In just two years, Yandex has clocked up a million driverless kilometers. Only the US companies Waymo and Uber, and China’s Baidu can boast such numbers. Besides Yandex, the Moscow Automobile and Road Construction State Technical University, Avrora Design Bureau (specializing in robotics), truck manufacturer KamAZ, and Innopolis and Taganrog universities are all testing vehicles in Russia, but as yet without major success – they only have a few prototypes.
According to the Yandex press service, the company plans to launch self-driving taxis in different cities in Russia over the coming five years, with taxis appearing in different regions of Moscow within two or three. “It will be cheaper for clients, journeys will happen 24/7, and the driver will not need to be paid a wage,” announced the company, underlining that the cost of an automated vehicle had fallen by a third in two years: “When we started out in 2017, our first driverless car cost RUB 9.5 million [including the cost of the “donor” car – Ed.], and now it’s RUB 6.5 million [about the same as Waymo spends – Ed.].
The equipment is getting cheaper; for example, lidars used to cost an astronomical amount, around $100,000. Today, the price is a fifth of that, and we can test different manufacturers.” The company does not disclose its total amount of investment, but says that it spends most of the money on development engineers. In addition, Yandex is eagerly awaiting a Russian version of the US Self Drive Act, that is, legislation governing the use of automated vehicles.
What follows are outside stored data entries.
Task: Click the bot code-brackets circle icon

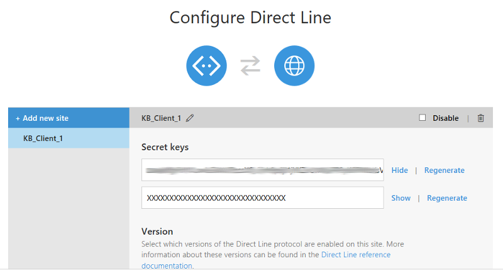Action: (x=206, y=66)
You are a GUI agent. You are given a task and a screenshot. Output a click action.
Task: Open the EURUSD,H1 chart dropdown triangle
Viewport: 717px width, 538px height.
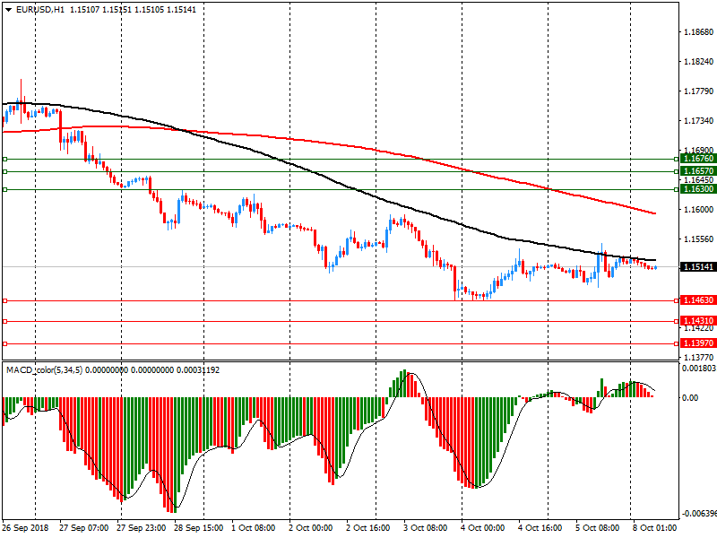[x=8, y=10]
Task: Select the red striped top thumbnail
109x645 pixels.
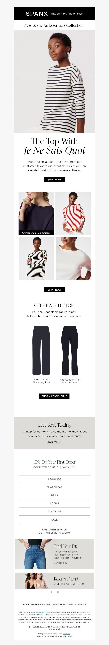Action: pyautogui.click(x=73, y=214)
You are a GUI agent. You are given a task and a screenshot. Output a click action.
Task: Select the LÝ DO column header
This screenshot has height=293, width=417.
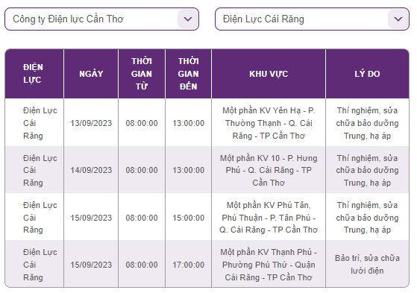coord(367,74)
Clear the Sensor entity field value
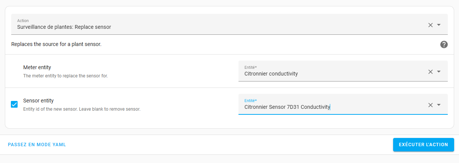 coord(430,105)
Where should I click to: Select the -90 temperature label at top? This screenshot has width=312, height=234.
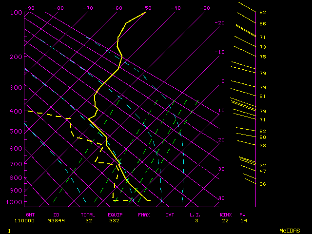coord(29,8)
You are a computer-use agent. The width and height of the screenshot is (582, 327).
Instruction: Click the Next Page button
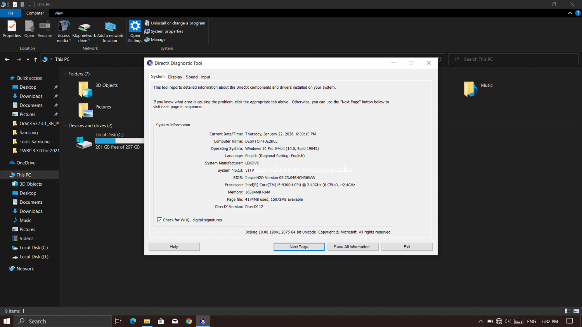[x=299, y=247]
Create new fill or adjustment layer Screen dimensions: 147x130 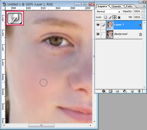click(125, 91)
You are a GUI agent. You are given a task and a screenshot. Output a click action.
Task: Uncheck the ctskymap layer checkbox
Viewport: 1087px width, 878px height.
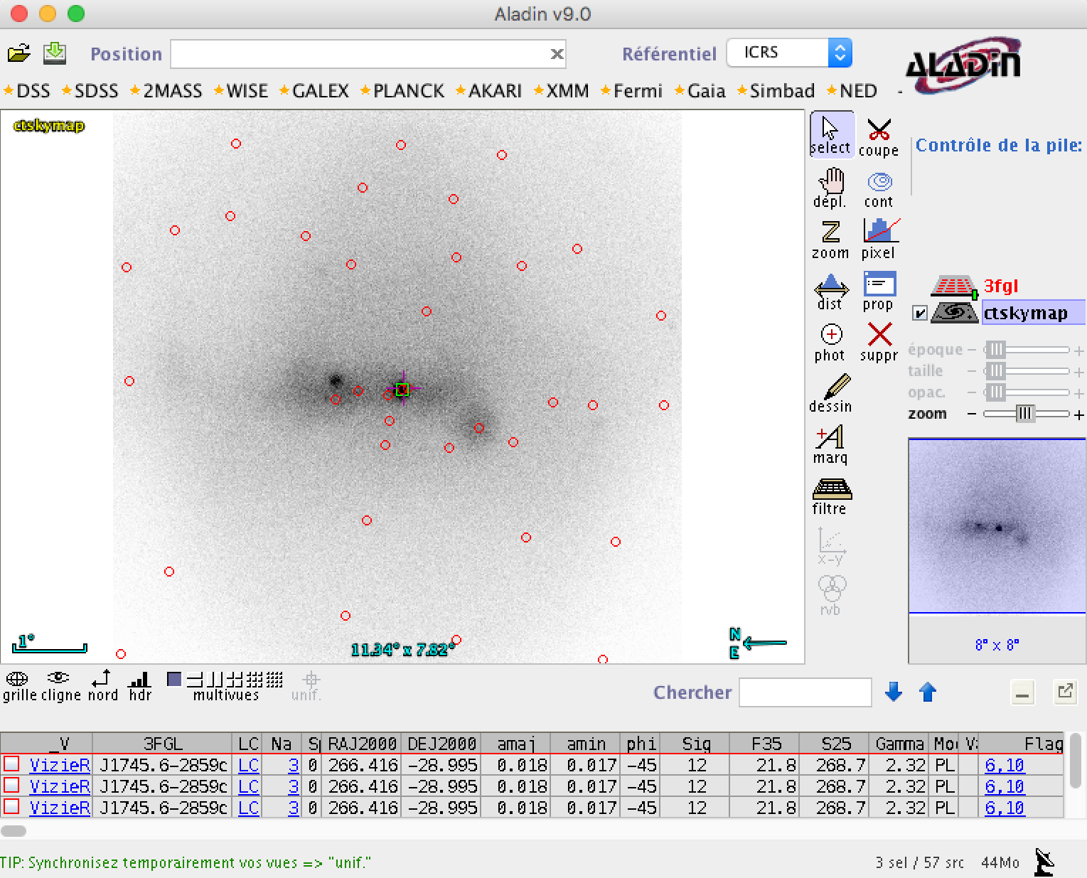click(920, 313)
According to a recent study (in Russian) by USB Bank, by 2030 Yandex’s driverless transport business could be worth more than $6.4 billion. UBS believes that Yandex has the potential to develop both passenger and freight driverless transport, and monopolize the market in any event. “If successful, the project could turn Yandex into a far larger company, with revenues 85% higher in 2030 than in the year when self-driving cars were launched commercially,” the report says. Moreover, the entire driverless transport market in Russia by 2030 is set to amount to $9.5 billion if commercial self-driving freight vehicles are launched, or $4 billion if not.